D.A.R.E. stands for Drug Abuse Resistance Education, and its purpose is to educate young people starting in elementary school about the dangers associated with substance use and abuse of any kind. The current incarnation of the program is far different from its 1980s predecessor, updated and revamped with an eye toward efficacy and education that is specific and honest as opposed to vague and scary. Rather than being told, “It can kill you, so just don’t do it,” kids learn about what happens in the brain when under the influence, how ongoing drug use can alter the brain’s function over time, and the risks and concerns that can occur along the way.
In New Jersey, the history of the implementation of the D.A.R.E. program involved a messy legal battle when the local chapter refused to implement a new nationwide program that they said was not proven to be effective in reaching younger kids. The New Jersey chapter of the program lost that battle in court and was forced to stop breaking their franchise agreement by continuing to teach the program that the national organization called “antiquated” under the D.A.R.E. name. In its place, a new program called Law Enforcement Against Drugs sprung up and continued to teach the old program under the new name, but now there is interest in reinstituting the D.A.R.E. program with the new program in New Jersey schools.
Ocean County Undersheriff Rick Bergquist is on the forefront of the push to get D.A.R.E. back in the schools as the Director of Advocacy for Drug Education in New Jersey. He says: “D.A.R.E. America has been covering our costs here in New Jersey (since 2015). All you need to do is look at the opiate problem we have here in New Jersey and understand that our best opportunity is to reach these kids early and repeatedly. There’s just so many temptations and it’s just so easy for a kid to go off the path. Our goal is touch as many kids as possible in the state of New Jersey with the D.A.R.E. program.”
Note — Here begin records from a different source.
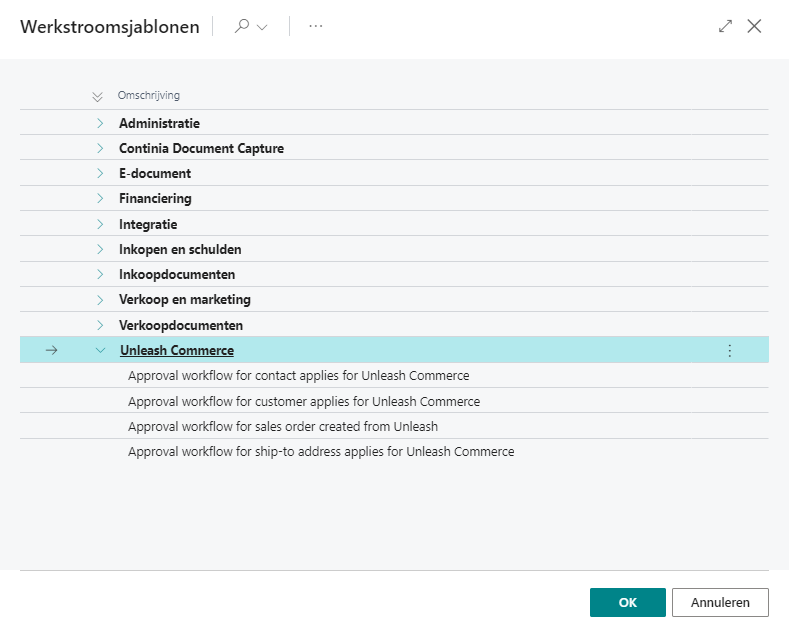Open the three-dots more options menu in header
The height and width of the screenshot is (636, 789).
[316, 27]
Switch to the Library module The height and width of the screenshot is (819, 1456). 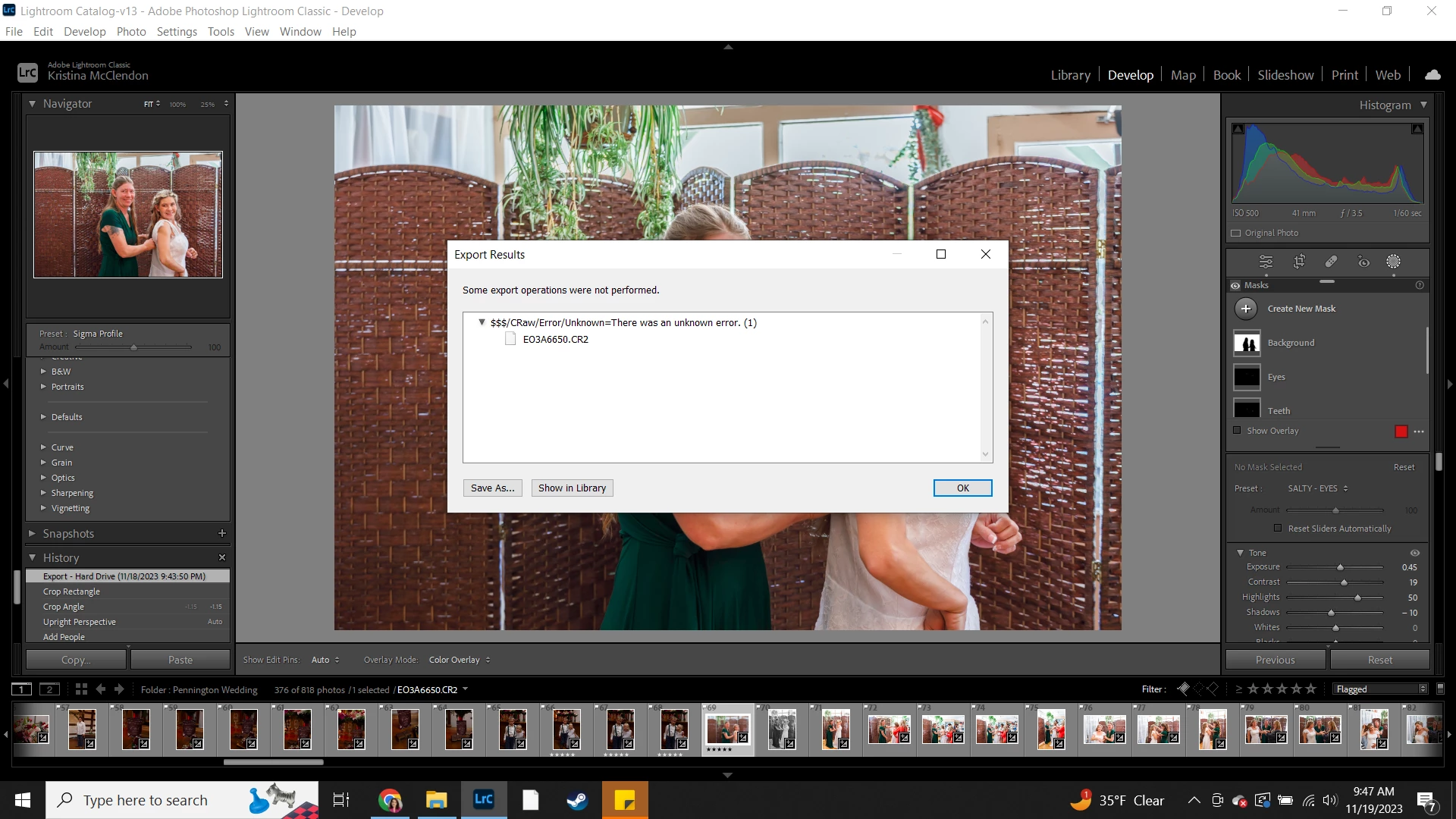point(1070,75)
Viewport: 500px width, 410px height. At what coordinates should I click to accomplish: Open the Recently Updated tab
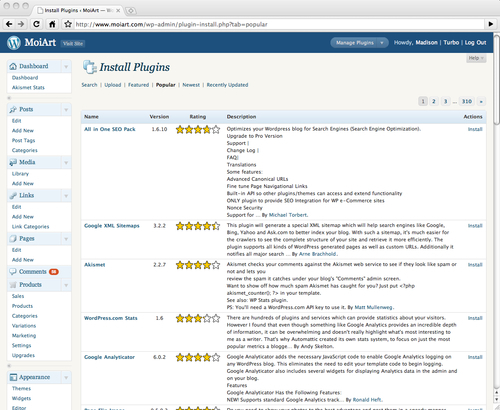(227, 85)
Changing Times, Changing Perceptions
Now more than ever, it is imperative to talk to your kids about drug use and abuse. As more and more states legalize marijuana for recreational as well as medicinal use, the perception among young people is that the drug is safe for use in any amount and fashion. Kids are reporting that they have had alcohol in their own homes or the homes of friends and that they are accessing prescription drugs that are left in medicine cabinets without permission.
Many parents are working hard to support their kids in making positive decisions about substance use and abuse, and having the school’s support will drive home the principles they are trying to impart to their kids. For those kids who are not getting the support they need at home, what they learn about substance abuse in school may be all they have to guide them in making strong, healthy decisions about avoiding drug and alcohol use.
Talking to Your Kids about Substance Use and Abuse
The more you can talk to your kids about the use of different substances, the more likely they are to make positive decisions when in situations where they are exposed to drugs and alcohol. Not sure how to start that conversation or when? Here are a few tips to get you started:
- Start early. When your child is in 4th or 5th grade, it is a good time to seize “teaching moments,” such as a scene in a movie about exposure to drugs or alcohol or seeing people who are under the influence, to begin the process of making it clear that use of any kind is not worth the risk.
- Be consistent. One conversation is not going to do the work that needs to be done. It is important to broach the topic repeatedly starting when the child is young and going all the way through high school in order to drive the point home.
- It’s okay if it seems like your kids aren’t listening. Kids often report that even though they may tire of hearing the same thing over and over from their parents, they do tend to fall back on that advice when they are away from home and faced with the potential for drug use and abuse.
- Be a good example. Kids pay attention to what they see you do perhaps more than what they hear you say. Avoid all use of illicit substances and make sure that your own use of alcohol is minimal, not only so you can focus on providing for them but also to be a positive example.